> **What is required**
Reproduce the records below exactly, with nothing altered.

[Exercise materials — start]

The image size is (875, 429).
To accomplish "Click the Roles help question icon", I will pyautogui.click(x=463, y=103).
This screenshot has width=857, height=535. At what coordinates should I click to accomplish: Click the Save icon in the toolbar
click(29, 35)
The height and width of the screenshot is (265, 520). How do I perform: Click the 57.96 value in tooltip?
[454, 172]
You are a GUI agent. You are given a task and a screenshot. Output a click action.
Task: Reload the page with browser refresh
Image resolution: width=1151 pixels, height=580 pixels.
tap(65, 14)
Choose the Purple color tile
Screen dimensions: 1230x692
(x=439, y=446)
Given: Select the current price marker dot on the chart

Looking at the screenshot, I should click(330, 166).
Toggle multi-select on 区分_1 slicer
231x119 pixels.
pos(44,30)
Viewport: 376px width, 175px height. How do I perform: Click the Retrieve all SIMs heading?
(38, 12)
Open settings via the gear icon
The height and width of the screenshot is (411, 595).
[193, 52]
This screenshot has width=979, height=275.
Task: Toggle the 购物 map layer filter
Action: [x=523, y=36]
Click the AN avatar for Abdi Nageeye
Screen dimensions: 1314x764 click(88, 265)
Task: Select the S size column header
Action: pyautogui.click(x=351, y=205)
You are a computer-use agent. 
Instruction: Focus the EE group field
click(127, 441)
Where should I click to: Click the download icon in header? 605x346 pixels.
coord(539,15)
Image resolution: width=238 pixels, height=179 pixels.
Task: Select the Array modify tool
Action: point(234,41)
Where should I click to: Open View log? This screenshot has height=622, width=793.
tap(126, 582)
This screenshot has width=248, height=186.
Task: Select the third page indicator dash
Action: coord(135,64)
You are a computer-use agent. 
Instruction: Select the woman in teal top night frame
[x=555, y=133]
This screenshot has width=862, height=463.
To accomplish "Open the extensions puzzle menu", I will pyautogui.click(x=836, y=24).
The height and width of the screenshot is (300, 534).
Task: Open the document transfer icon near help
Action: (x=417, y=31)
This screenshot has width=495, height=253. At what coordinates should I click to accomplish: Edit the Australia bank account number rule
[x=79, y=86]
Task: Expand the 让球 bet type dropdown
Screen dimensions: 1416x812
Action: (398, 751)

[Exercise materials — finish]

> **Task answer**
The image size is (875, 429).
To accomplish "Click the Roles help question icon", I will pyautogui.click(x=463, y=103).
This screenshot has width=857, height=535. At what coordinates should I click to accomplish: Click the Save icon in the toolbar
click(29, 35)
The height and width of the screenshot is (265, 520). How do I perform: Click the 57.96 value in tooltip?
[454, 172]
You are a GUI agent. You are given a task and a screenshot. Output a click action.
Task: Reload the page with browser refresh
Image resolution: width=1151 pixels, height=580 pixels.
tap(65, 14)
Choose the Purple color tile
Screen dimensions: 1230x692
(x=439, y=446)
Given: Select the current price marker dot on the chart

Looking at the screenshot, I should click(330, 166).
Toggle multi-select on 区分_1 slicer
231x119 pixels.
pos(44,30)
Viewport: 376px width, 175px height. How do I perform: Click the Retrieve all SIMs heading?
(38, 12)
Open settings via the gear icon
The height and width of the screenshot is (411, 595).
[193, 52]
This screenshot has width=979, height=275.
Task: Toggle the 购物 map layer filter
Action: [x=523, y=36]
Click the AN avatar for Abdi Nageeye
Screen dimensions: 1314x764 click(88, 265)
Task: Select the S size column header
Action: pyautogui.click(x=351, y=205)
You are a computer-use agent. 
Instruction: Focus the EE group field
click(127, 441)
Where should I click to: Click the download icon in header? 605x346 pixels.
coord(539,15)
Image resolution: width=238 pixels, height=179 pixels.
Task: Select the Array modify tool
Action: point(234,41)
Where should I click to: Open View log? This screenshot has height=622, width=793.
tap(126, 582)
This screenshot has width=248, height=186.
Task: Select the third page indicator dash
Action: coord(135,64)
You are a computer-use agent. 
Instruction: Select the woman in teal top night frame
[x=555, y=133]
This screenshot has width=862, height=463.
To accomplish "Open the extensions puzzle menu", I will pyautogui.click(x=836, y=24).
The height and width of the screenshot is (300, 534).
Task: Open the document transfer icon near help
Action: (x=417, y=31)
This screenshot has width=495, height=253. At what coordinates should I click to accomplish: Edit the Australia bank account number rule
[x=79, y=86]
Task: Expand the 让球 bet type dropdown
Screen dimensions: 1416x812
Action: (398, 751)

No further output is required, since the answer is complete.